## SOURCE TEXT:
NSF Award Search: Award # 1109803

Award Abstract # 1109803

Cold Gas in Hot Galaxies

NSF Org:	AST Division Of Astronomical Sciences
Recipient:	NEW MEXICO INSTITUTE OF MINING AND TECHNOLOGY
Initial Amendment Date:	July 8, 2011
Latest Amendment Date:	July 8, 2011
Award Number:	1109803
Award Instrument:	Standard Grant
Program Manager:	Richard Barvainis AST Division Of Astronomical Sciences MPS Directorate for Mathematical and Physical Sciences
Start Date:	August 1, 2011
End Date:	July 31, 2015 (Estimated)
Total Intended Award Amount:	$414,908.00
Total Awarded Amount to Date:	$414,908.00
Funds Obligated to Date:	FY 2011 = $414,908.00
History of Investigator:	Lisa Young (Principal Investigator) lisa.young@nmt.edu David Meier (Co-Principal Investigator)
Recipient Sponsored Research Office:	New Mexico Institute of Mining and Technology 801 LEROY PL SOCORRO NM US 87801-4681 (575)835-5496
Sponsor Congressional District:	02
Primary Place of Performance:	New Mexico Institute of Mining and Technology 801 LEROY PL SOCORRO NM US 87801-4681
Primary Place of Performance Congressional District:	02
Unique Entity Identifier (UEI):	HZJ2JZUALWN4
Parent UEI:
NSF Program(s):	EXTRAGALACTIC ASTRON & COSMOLO
Primary Program Source:	01001112DB NSF RESEARCH & RELATED ACTIVIT
Program Reference Code(s):	1207, 9150
Program Element Code(s):	121700
Award Agency Code:	4900
Fund Agency Code:	4900
Assistance Listing Number(s):	47.049

ABSTRACT

Exactly how galaxies form and develop is a mystery that has long eluded astronomers. So, it is crucial for scientists to unravel clues of galaxy formation and development. This project pursues three primary goals to move this field forward. The first goal is to read the assembly, interaction, and accretion history of early-type (elliptical and lenticular) galaxies through studies of the detailed properties of their cold gas. The second goal is to test empirical and theoretical models of the structure of the interstellar medium and its effect on star formation efficiency. Specifically, the true test of theoretical models of the interstellar medium will be whether the models developed for late-type spirals can be extended to the very different conditions inside elliptical and lenticular galaxies. The third goal is to pursue observational constraints on the role of active galactic nuclei (AGN)-driven feedback in clearing cold gas from galaxies, thus transforming their morphology and color and contributing to the establishment of today's Hubble sequence.

## REQUIREMENT 1:
List every labeled date field on the award page for Cold Gas in Hot Galaxies, together with the date each one gives.
## REQUIREMENT 2:
Carry on the abstract of the award page for Cold Gas in Hot Galaxies, starting after its final sentence.

## GIVEN DATA:
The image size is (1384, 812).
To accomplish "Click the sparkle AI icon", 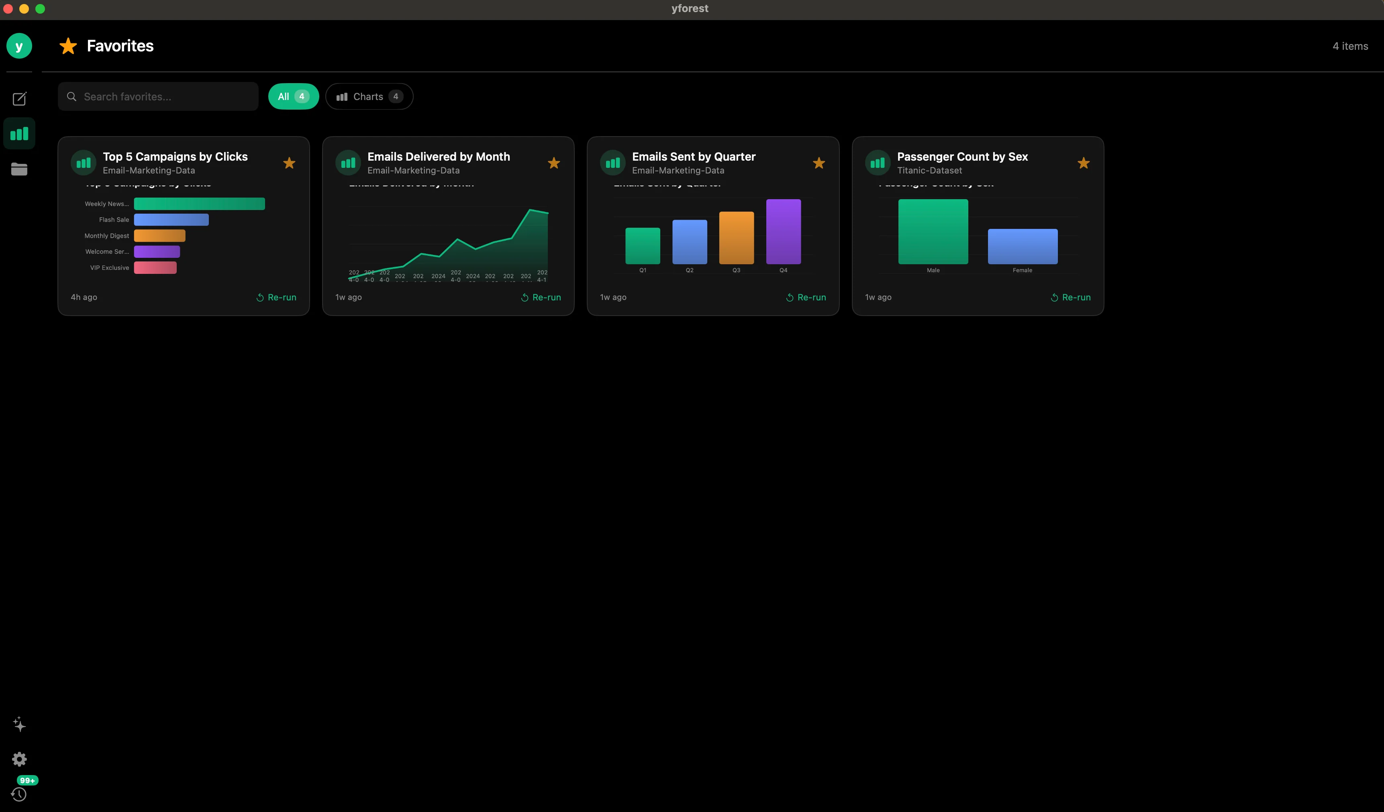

## TASK RESPONSE 1:
Initial Amendment Date: July 8, 2011
Latest Amendment Date: July 8, 2011
Start Date: August 1, 2011
End Date: July 31, 2015 (Estimated)

## TASK RESPONSE 2:
To accomplish these three goals, the investigators will use the observations of the volume-limited, well-studied ATLAS-3D sample of nearby early-type galaxies. Existing millimeter interferometers and the National Radio Astronomy Observatory's (NRAO's) Expanded Very Large Array (EVLA) will map trace molecular species as astrochemical probes of the properties of the cold ISM, and will make deep observations of radio continuum emission from low level star formation activity and low level AGN activity. The astrochemical work will also be suitable for early Atacama Large Millimeter/submillimeter Array (ALMA) science proposals.

Educationally, the project will support two graduate student research assistants for three years as well as an undergraduate researcher. The project will also provide K-12 teacher training in science through the development of a radio astronomy course, related to the research project, delivered in a Master of Science Teaching program offered at New Mexico Tech for K-12 teachers. The teachers who benefit from this program will be teaching underrepresented students and thereby strengthening their exposure in and training for STEM careers. The research and training offered to K-12 teachers is hands-on using a radio telescope. The teachers learn not only how to collect and examine radio telescope data like the research project, but they also learn how the professional radio telescopes in New Mexico function, a tremendous and rare teacher training opportunity that integrates research and education.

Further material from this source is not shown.